ConnectionRefusedError
builtins.ConnectionRefusedError
Stack trace
Traceback (most recent call last):
File "app.py", line 42, in <module>
response = client.chat.completions.create(model="gpt-4o-mini", messages=messages)
File "/usr/local/lib/python3.9/site-packages/vllm/api_client.py", line 88, in create
raise ConnectionRefusedError("Connection refused by the vLLM server")
builtins.ConnectionRefusedError: Connection refused by the vLLM server Why it happens
This error occurs when the vLLM OpenAI compatible API client attempts to connect to the vLLM server but the connection is refused. Common causes include the vLLM server not running, incorrect server address or port, firewall blocking the connection, or network issues preventing access.
Detection
Monitor connection attempts to the vLLM server and catch ConnectionRefusedError exceptions to log and alert on connection failures before the application crashes.
Causes & fixes
vLLM server process is not running or crashed
Start or restart the vLLM server process and ensure it is listening on the expected host and port.
Client is configured with incorrect host or port for the vLLM server
Verify and update the client configuration to use the correct host and port where the vLLM server is running.
Firewall or network security group is blocking the connection to the vLLM server port
Configure firewall rules or network security groups to allow inbound connections on the vLLM server port.

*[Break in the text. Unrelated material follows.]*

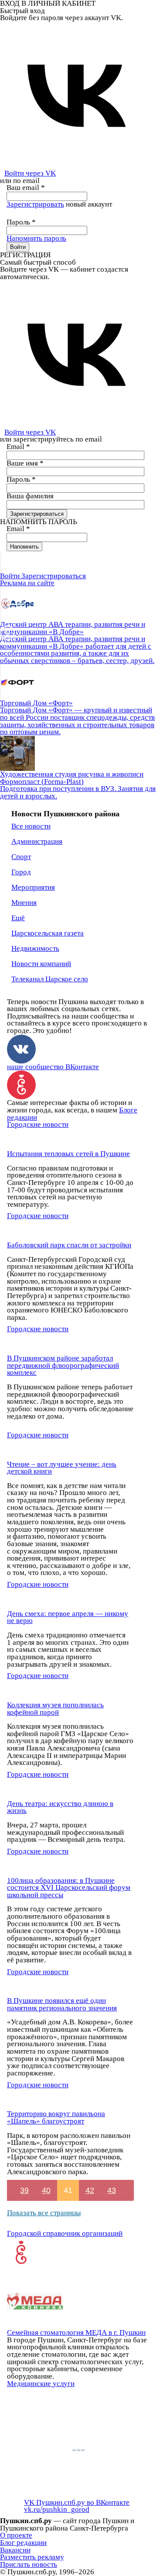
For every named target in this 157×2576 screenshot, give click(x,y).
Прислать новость (28, 2564)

vLLM server is overloaded or temporarily refusing new connections
Check server resource usage and logs; scale resources or restart the server to restore connectivity.
Code: broken vs fixed
from vllm import LLM
client = LLM(api_base="http://localhost:8000")
response = client.chat.completions.create(model="gpt-4o-mini", messages=[{"role": "user", "content": "Hello"}]) # ConnectionRefusedError here import os
from vllm import LLM
# Use environment variables for configuration
vllm_host = os.environ.get("VLLM_API_HOST", "http://localhost:8000")
client = LLM(api_base=vllm_host)
response = client.chat.completions.create(model="gpt-4o-mini", messages=[{"role": "user", "content": "Hello"}]) # Fixed: ensure server is running and reachable
print(response) Workaround
Wrap the API call in try/except ConnectionRefusedError, log the failure, and implement a retry with exponential backoff to handle temporary connection issues.
Prevention
Deploy health checks and monitoring on the vLLM server to ensure it is always running and reachable; use service discovery or environment variables to keep client configuration in sync with server endpoints.